▸ Texto selecionado
- - -

Um dos personagens de desenho animado que ainda é muito recordado, é uma hiena chamada Hardy. Ele e seu amigo, o leão Lippy, fizeram parte da infância de muita gente, inclusive eu. O pessimismo do Hardy faz com que, até hoje, ele seja o modelo perfeito da pessoa pessimista. Para ele, tudo estava mal e nada daria certo. Sua famosa frase, repetida até hoje, era: “Ó céus; ó vida; ó azar”. Essa frase ainda pode ser ouvida nas rodas de amigos em imitações com o sotaque característico do personagem. Toda vez que a ouço, tenho saudades da minha infância.
Parece-me que tal pessimismo não é privilégio dos desenhos animados. O rei Davi conviveu com pessoas que, a exemplo do Hardy, não tinham qualquer esperança de ver o bem prevalecer sobre o mal. Pessoas que, ao primeiro sinal do mal, manifestavam a disposição de abandonar tudo sem recorrer a Deus como protetor e auxiliador dos que o buscam.
O Salmo 11 inicia com uma declaração da confiança de Davi em Deus: “No Senhor me refugio” (v.1). Essa declaração não é sem propósito. É uma afirmação que se contrapunha ao que Davi ouvia nos seus dias. Ele se dirige a tais pessoas e diz “como dizeis à minha alma?” (’êk to’meru lenafshî). O fato de o verbo se apresentar na segunda pessoa masculina plural mostra que Davi se dirige a vários homens com essa pergunta, homens próximos dele. O rei está indignado com algo que eles lhe disseram. Em outras palavras, ele brada: “Como é que vocês podem me dizer uma coisa dessa?”.
O teor do discurso que irritou Davi foi: “Foge, como pássaro, para o teu monte. Porque eis aí os ímpios, armam o arco, dispõem a sua flecha na corda, para, às ocultas, dispararem contra os retos de coração. Ora, destruídos os fundamentos, que poderá fazer o justo?” (vv.1b-3). Segundo tais palavras, os maus eram tão poderosos quanto caçadores bem armados. Os justos, alvos dos caçadores, deveriam, portanto, fugir como se fossem um pássaro indefeso cuja única vantagem era a velocidade e o alcance da sua fuga. Segundo esses conselheiros do rei, a justiça perecera e nada podia reverter o mal; nada!

- - -

▸ Trecho do material
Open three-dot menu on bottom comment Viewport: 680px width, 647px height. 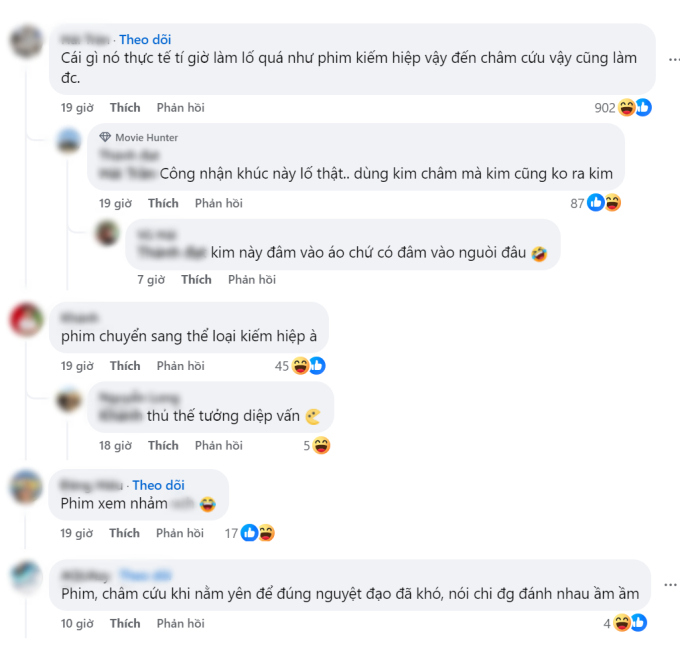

- - -

▸ Tarefas do exercício
a – Copie do texto selecionado tudo o que vai de "Um dos personagens" até "que o buscam.".
b – Segundo o texto selecionado, qual era a frase famosa do Hardy?

▸ Respostas por tarefa
a –
Um dos personagens de desenho animado que ainda é muito recordado, é uma hiena chamada Hardy. Ele e seu amigo, o leão Lippy, fizeram parte da infância de muita gente, inclusive eu. O pessimismo do Hardy faz com que, até hoje, ele seja o modelo perfeito da pessoa pessimista. Para ele, tudo estava mal e nada daria certo. Sua famosa frase, repetida até hoje, era: “Ó céus; ó vida; ó azar”. Essa frase ainda pode ser ouvida nas rodas de amigos em imitações com o sotaque característico do personagem. Toda vez que a ouço, tenho saudades da minha infância.
Parece-me que tal pessimismo não é privilégio dos desenhos animados. O rei Davi conviveu com pessoas que, a exemplo do Hardy, não tinham qualquer esperança de ver o bem prevalecer sobre o mal. Pessoas que, ao primeiro sinal do mal, manifestavam a disposição de abandonar tudo sem recorrer a Deus como protetor e auxiliador dos que o buscam.

b – “Ó céus; ó vida; ó azar”.